The weight transfer system follows a four-phase protocol with a pluggable backend design:

  1. Initialization (init_weight_transfer_engine): Establishes the communication channel between the trainer and inference workers. Called once before the training loop begins.
  2. Start (start_weight_update): Prepares the inference engine for a weight update.
  3. Weight Update (update_weights): Transfers updated weights from the trainer to the inference engine. May be called one or more times (e.g., for chunked transfers).
  4. Finish (finish_weight_update): Finalizes the weight update (e.g., runs post-processing for checkpoint-format weights). Called once after all weights have been transferred.

Available Backends

BackendTransportUse Case
NCCLNCCL broadcastSeparate GPUs for training and inference
IPCCUDA IPC handlesColocated training and inference on same GPU

Configuration

Specify the weight transfer backend through WeightTransferConfig. The backend determines which engine handles the weight synchronization.

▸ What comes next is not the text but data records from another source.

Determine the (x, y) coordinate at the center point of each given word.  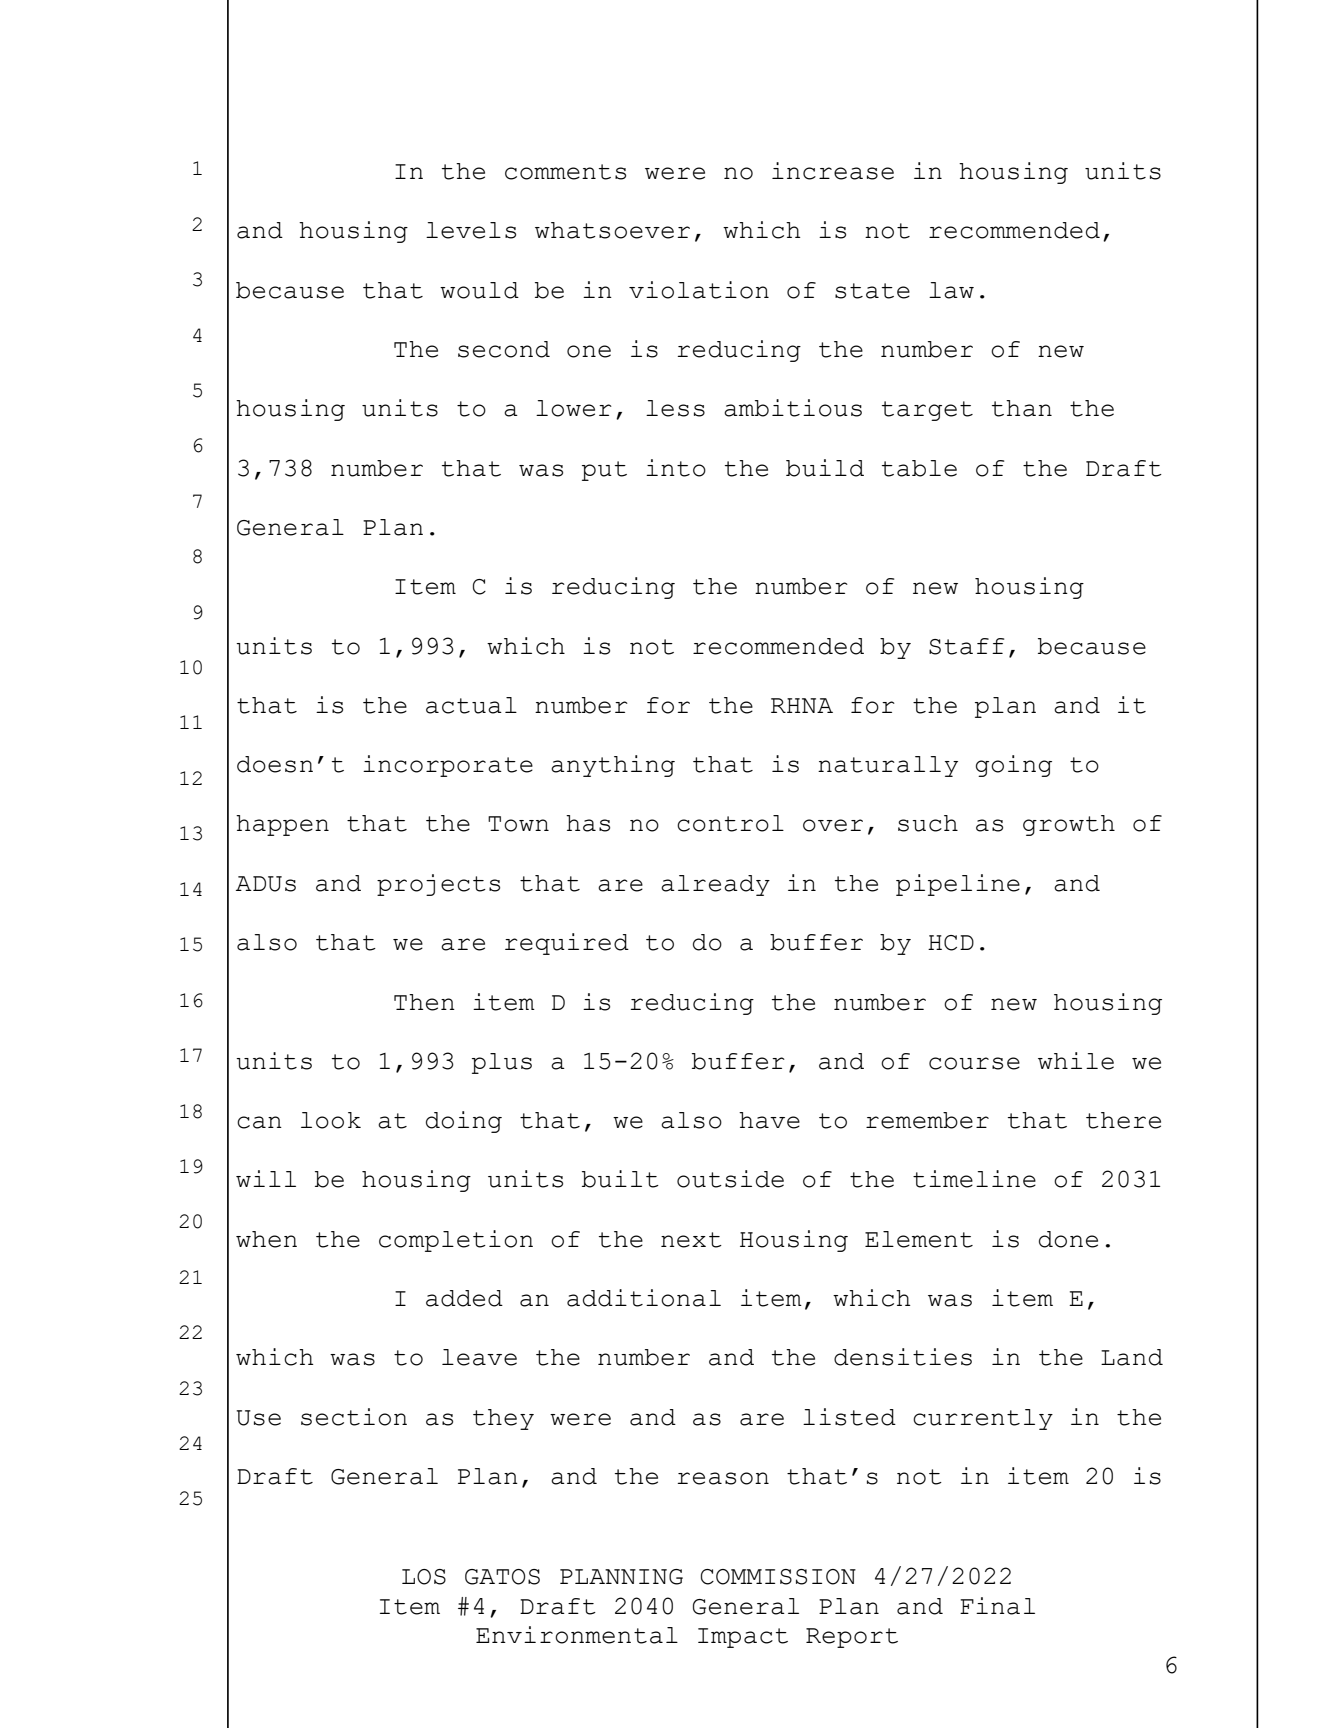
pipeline (958, 885)
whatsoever (612, 230)
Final (997, 1606)
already (715, 885)
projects (438, 885)
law (951, 290)
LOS (424, 1577)
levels (471, 230)
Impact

Programmatic (Offline Inference)

python
from vllm import LLM
from vllm.config import WeightTransferConfig

llm = LLM(
    model="my-model",
    weight_transfer_config=WeightTransferConfig(backend="nccl"),  # or "ipc"
)

CLI (Online Serving)

bash
vllm serve my-model \
    --weight-transfer-config '{"backend": "nccl"}'

The backend field accepts "nccl" (default) or "ipc".

API Endpoints

When running vLLM as an HTTP server, the following endpoints are available for weight transfer:

EndpointMethodDescription
/init_weight_transfer_enginePOSTInitialize the weight transfer engine with backend-specific info
/start_weight_updatePOSTStart a weight update
/update_weightsPOSTTransfer a batch of weights with backend-specific metadata
/finish_weight_updatePOSTFinish the weight update and run post-processing
/pausePOSTPause generation before weight sync to handle inflight requests
/resumePOSTResume generation after weight sync
/get_world_sizeGETGet the number of inference workers (useful for NCCL world size calculation)

!!! note The HTTP weight transfer endpoints require VLLM_SERVER_DEV_MODE=1 to be set.

Trainer-Side API

Both backends provide static methods that the trainer calls to send weights. The general pattern is:

python
# 1. Initialize the transfer engine (backend-specific)
EngineClass.trainer_init(init_info)

# 2. Start weight update on inference side
llm.start_weight_update(is_checkpoint_format=True)

# 3. Send weights to inference workers
EngineClass.trainer_send_weights(
    iterator=model.named_parameters(),
    trainer_args=backend_specific_args,
)

# 4. Finish weight update on inference side
llm.finish_weight_update()

See the NCCL and IPC pages for backend-specific trainer APIs and full examples.

Extending the System

The weight transfer system is designed to be extensible. You can implement custom backends by subclassing WeightTransferEngine and registering them with the factory. See the Base Class page for details.